Breaking the Lethal Trifecta (Without Ruining Your Agents)

[un]prompted Conference, March 4, 2026 — Stage 1, 11:20. Andrew Bullen, Head of AI Security at Stripe. Subtitle: Architectural Defenses against Prompt Injection.

This page combines two source artifacts: the slides (13 frames; data + diagrams + the actual ToolAnnotations API) and the speaker transcript (the war stories, caveats, and Q&A that don’t appear in the deck). Where the two sources tell different parts of the story, the section noting which input each claim comes from is preserved.

TL;DR

  • The model layer will not save you — even Claude 3.7 Sonnet:Thinking sees a 1.5% attack-success rate on the published competition (slide 3). For security, “1% is too high.”
  • Treat prompt injection as inevitable. Containment is two architectural rules:
    • Guardrail 1 (egress): break the Lethal Trifecta by removing the External-Communication leg in any agent that touches private data + untrusted content.
    • Guardrail 2 (sensitive writes): for the write-side analogue (untrusted-content + sensitive-action — Bullen’s “Lethal Bifecta”), require human review of sensitive actions.
  • Both guardrails kill agent UX unless you do compensating UX work: safe search, SaaS-MCP proxy, queued/batched confirmations, optimistic writes with reverts.
  • Both guardrails decay unless you do compensating enforcement work: tag agentic services + CI-time egress checks (Stripe uses Smokescreen); tool annotations evaluated automatically (Stripe’s Toolshed central MCP); proxying connections out of “deep” agent sandboxes — work-in-progress.

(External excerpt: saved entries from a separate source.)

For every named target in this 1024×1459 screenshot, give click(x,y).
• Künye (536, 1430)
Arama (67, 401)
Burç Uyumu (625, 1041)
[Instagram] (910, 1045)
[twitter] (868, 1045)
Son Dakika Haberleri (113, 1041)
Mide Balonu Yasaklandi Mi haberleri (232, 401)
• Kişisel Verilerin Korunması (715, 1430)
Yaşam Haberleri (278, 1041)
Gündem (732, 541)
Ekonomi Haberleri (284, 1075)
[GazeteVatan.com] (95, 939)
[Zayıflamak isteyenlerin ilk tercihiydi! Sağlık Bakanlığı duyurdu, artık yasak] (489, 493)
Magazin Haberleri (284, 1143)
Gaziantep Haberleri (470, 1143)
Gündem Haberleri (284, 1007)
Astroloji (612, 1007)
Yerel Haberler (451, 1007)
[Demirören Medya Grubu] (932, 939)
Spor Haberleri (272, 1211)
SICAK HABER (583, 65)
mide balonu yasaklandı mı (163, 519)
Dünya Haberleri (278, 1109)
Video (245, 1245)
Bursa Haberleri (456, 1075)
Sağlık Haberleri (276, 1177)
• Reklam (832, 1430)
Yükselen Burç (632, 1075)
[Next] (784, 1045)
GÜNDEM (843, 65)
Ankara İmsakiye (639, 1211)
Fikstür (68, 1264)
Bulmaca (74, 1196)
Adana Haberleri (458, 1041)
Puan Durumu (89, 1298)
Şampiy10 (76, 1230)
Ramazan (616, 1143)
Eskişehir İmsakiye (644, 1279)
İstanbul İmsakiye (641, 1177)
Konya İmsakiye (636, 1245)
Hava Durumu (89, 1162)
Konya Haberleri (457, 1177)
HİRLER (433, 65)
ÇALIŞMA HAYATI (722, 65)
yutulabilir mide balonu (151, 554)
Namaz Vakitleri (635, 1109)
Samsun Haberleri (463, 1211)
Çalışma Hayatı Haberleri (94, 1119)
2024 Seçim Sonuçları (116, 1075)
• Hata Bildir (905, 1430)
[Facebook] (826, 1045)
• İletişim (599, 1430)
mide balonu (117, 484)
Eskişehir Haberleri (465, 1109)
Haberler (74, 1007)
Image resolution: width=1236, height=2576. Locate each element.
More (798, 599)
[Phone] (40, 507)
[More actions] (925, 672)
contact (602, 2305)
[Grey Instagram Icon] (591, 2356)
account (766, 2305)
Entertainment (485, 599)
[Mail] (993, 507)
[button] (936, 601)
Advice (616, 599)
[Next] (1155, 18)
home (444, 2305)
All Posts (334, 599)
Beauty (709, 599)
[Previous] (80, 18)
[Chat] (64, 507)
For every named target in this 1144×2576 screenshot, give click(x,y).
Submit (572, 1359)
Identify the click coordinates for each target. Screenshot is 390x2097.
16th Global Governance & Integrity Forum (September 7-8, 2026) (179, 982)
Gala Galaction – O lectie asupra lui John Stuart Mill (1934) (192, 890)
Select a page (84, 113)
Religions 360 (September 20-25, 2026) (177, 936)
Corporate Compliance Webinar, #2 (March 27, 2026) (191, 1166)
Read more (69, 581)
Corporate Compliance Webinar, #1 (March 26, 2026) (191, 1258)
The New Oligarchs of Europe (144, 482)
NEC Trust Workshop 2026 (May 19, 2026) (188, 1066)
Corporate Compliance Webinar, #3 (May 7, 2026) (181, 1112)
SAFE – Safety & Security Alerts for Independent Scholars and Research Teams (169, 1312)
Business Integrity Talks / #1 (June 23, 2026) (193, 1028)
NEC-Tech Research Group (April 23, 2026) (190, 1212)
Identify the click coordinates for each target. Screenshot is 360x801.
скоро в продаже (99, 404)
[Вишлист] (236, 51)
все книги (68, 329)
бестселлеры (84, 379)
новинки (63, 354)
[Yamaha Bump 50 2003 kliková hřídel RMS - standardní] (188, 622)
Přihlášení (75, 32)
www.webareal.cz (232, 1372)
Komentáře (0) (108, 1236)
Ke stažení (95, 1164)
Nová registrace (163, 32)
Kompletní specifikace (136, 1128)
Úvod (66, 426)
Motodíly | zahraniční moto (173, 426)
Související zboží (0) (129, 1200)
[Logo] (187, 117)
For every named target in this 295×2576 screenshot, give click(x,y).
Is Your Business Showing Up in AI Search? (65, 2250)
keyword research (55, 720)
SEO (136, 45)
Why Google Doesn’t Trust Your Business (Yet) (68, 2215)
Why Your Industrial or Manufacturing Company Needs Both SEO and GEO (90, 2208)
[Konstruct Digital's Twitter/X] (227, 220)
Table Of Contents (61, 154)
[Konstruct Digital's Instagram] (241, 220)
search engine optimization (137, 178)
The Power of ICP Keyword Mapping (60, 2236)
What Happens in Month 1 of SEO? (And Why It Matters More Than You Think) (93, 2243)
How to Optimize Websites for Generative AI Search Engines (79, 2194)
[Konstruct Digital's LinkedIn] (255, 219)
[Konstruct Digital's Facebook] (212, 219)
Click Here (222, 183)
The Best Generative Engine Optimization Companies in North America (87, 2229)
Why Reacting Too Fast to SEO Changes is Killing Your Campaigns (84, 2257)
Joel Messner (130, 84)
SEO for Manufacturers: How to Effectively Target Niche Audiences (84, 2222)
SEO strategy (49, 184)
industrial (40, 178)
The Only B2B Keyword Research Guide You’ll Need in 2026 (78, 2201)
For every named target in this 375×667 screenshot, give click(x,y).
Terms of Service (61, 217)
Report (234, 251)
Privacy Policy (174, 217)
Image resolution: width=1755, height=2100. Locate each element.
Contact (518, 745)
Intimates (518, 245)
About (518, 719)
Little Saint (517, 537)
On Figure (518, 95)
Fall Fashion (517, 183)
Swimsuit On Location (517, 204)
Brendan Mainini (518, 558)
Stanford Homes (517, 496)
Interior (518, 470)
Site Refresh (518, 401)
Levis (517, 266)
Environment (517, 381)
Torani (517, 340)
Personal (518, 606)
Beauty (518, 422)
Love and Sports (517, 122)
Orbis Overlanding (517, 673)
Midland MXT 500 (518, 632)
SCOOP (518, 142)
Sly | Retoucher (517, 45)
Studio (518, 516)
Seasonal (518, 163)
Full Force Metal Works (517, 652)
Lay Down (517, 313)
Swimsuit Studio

The threat baseline (from slides only)

Slide 3 cites “Security Challenges in AI Agent Deployment: Insights from a Large Scale Public Competition” (arXiv) — attack-success rate on prompt-injection challenges, by model:

ModelASRProvider
Llama 3.3 70B6.7%Meta
Pixtral Large6.1%Mistral
Llama 3.1 405B5.9%Meta
o3 Mini:High4.9%OpenAI
Nova Lite v14.5%Amazon
Nova Micro v14.4%Amazon
Grok 24.4%xAI
o3 Mini4.3%OpenAI
Nova Pro v13.9%Amazon
Command-R3.8%Cohere
o32.9%OpenAI
GPT 4.52.7%OpenAI
o12.7%OpenAI
GPT 4o2.5%OpenAI
3.5 Haiku2.4%Anthropic
3.5 Sonnet1.9%Anthropic
3.7 Sonnet1.7%Anthropic
3.7 Sonnet:Thinking1.5%Anthropic

Slide 4 grounds the abstract numbers in four incidents (headlines verbatim from the deck). Each now has a wiki incident page (ingested 2026-05-03 from primary sources):

Bullen’s framing (transcript): “even a 0.1% failure chance on attack is not enough … we need something better than just relying on the models.” He believes prevalence in consumer settings will get worse before better.

The two guardrails

Guardrail 1: Prevent egress

The Lethal Trifecta is Private Data + Untrusted Content + External Communication. Bullen’s argument (transcript) is feasibility:

Trifecta legCan Stripe remove it across the agent estate?
Untrusted ContentNo. “A big part of why LLMs are useful is that you can throw a bunch of stuff at them”; attackers are creative about smuggling injection into content surfaces.
Private DataNo. “At Stripe we have a lot — support tickets, emails, etc. Many agents need it.”
External Communication (egress)Yes — the only feasible leg.

So Stripe’s first guardrail collapses to: break egress for any agent that has private data + untrusted content. Two surfaces to control:

  1. General web requests (the obvious case).
  2. Third-party SaaS connections — “a very easy way to exfiltrate data would be writing it to a public Google Doc with a Google Doc tool.” Less obvious; just-as-effective.

Guardrail 2: Human review of sensitive actions (the “Lethal Bifecta”)

Slide 8 / transcript: data exfil isn’t the only outcome of prompt injection. Bad writes need only two ingredients: untrusted content + the agent’s ability to take a sensitive action. Bullen calls this the Lethal Bifecta — a Bullen coinage on the same naming pattern as Willison’s trifecta, addressing the write side rather than the read/exfil side.

Same feasibility argument: untrusted content can’t be removed, so you control the other leg — route every sensitive action through human review. “Sensitive is very load-bearing here. Generally the rule of thumb: anything that is a production write or broad communication or sending a message.”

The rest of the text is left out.